Please repeat every one of the records below word for word, changing nothing.
···
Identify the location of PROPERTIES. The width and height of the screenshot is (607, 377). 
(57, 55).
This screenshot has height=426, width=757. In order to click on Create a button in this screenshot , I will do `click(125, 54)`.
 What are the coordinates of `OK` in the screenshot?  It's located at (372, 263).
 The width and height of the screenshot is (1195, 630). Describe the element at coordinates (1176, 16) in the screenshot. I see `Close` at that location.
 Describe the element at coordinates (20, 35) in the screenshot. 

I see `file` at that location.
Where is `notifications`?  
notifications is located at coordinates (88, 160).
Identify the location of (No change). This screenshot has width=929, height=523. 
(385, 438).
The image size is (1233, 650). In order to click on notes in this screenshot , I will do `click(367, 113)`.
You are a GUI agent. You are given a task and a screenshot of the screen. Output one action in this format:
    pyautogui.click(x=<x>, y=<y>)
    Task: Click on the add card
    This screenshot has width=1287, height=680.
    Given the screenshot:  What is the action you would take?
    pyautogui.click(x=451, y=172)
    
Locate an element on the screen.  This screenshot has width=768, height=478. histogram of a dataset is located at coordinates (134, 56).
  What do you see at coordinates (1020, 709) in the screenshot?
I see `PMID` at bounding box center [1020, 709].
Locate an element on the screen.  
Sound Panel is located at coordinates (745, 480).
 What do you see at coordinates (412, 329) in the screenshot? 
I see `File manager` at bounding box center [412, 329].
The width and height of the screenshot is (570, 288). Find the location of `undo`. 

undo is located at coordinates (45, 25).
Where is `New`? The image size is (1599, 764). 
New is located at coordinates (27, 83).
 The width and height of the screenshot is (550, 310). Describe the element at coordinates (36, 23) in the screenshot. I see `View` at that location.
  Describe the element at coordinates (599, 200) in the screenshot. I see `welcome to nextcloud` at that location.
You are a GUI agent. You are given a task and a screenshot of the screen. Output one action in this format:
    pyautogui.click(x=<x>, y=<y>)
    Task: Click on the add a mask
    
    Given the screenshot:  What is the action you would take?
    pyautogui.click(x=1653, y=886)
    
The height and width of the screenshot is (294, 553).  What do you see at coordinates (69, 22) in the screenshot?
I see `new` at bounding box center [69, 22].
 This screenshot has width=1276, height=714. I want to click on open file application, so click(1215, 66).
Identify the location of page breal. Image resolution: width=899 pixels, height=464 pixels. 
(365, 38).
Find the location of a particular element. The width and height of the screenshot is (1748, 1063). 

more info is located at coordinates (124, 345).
···
SOLUTION FOR THIS EXERCISE:
Identify the location of PROPERTIES. The width and height of the screenshot is (607, 377). 
(57, 55).
This screenshot has height=426, width=757. In order to click on Create a button in this screenshot , I will do `click(125, 54)`.
 What are the coordinates of `OK` in the screenshot?  It's located at (372, 263).
 The width and height of the screenshot is (1195, 630). Describe the element at coordinates (1176, 16) in the screenshot. I see `Close` at that location.
 Describe the element at coordinates (20, 35) in the screenshot. 

I see `file` at that location.
Where is `notifications`?  
notifications is located at coordinates (88, 160).
Identify the location of (No change). This screenshot has width=929, height=523. 
(385, 438).
The image size is (1233, 650). In order to click on notes in this screenshot , I will do `click(367, 113)`.
You are a GUI agent. You are given a task and a screenshot of the screen. Output one action in this format:
    pyautogui.click(x=<x>, y=<y>)
    Task: Click on the add card
    This screenshot has width=1287, height=680.
    Given the screenshot:  What is the action you would take?
    pyautogui.click(x=451, y=172)
    
Locate an element on the screen.  This screenshot has width=768, height=478. histogram of a dataset is located at coordinates (134, 56).
  What do you see at coordinates (1020, 709) in the screenshot?
I see `PMID` at bounding box center [1020, 709].
Locate an element on the screen.  
Sound Panel is located at coordinates (745, 480).
 What do you see at coordinates (412, 329) in the screenshot? 
I see `File manager` at bounding box center [412, 329].
The width and height of the screenshot is (570, 288). Find the location of `undo`. 

undo is located at coordinates (45, 25).
Where is `New`? The image size is (1599, 764). 
New is located at coordinates (27, 83).
 The width and height of the screenshot is (550, 310). Describe the element at coordinates (36, 23) in the screenshot. I see `View` at that location.
  Describe the element at coordinates (599, 200) in the screenshot. I see `welcome to nextcloud` at that location.
You are a GUI agent. You are given a task and a screenshot of the screen. Output one action in this format:
    pyautogui.click(x=<x>, y=<y>)
    Task: Click on the add a mask
    
    Given the screenshot:  What is the action you would take?
    pyautogui.click(x=1653, y=886)
    
The height and width of the screenshot is (294, 553).  What do you see at coordinates (69, 22) in the screenshot?
I see `new` at bounding box center [69, 22].
 This screenshot has width=1276, height=714. I want to click on open file application, so click(1215, 66).
Identify the location of page breal. Image resolution: width=899 pixels, height=464 pixels. 
(365, 38).
Find the location of a particular element. The width and height of the screenshot is (1748, 1063). 

more info is located at coordinates (124, 345).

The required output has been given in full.